EXERCISE PROMPT:
Rewrite the rows below with every "image size" changed to "frame size" and everything else left as is.

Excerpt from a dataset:
-------
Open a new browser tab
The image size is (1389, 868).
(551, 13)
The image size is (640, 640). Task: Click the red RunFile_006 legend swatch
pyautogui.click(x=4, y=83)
-------
REPLY:
Open a new browser tab
The frame size is (1389, 868).
(551, 13)
The frame size is (640, 640). Task: Click the red RunFile_006 legend swatch
pyautogui.click(x=4, y=83)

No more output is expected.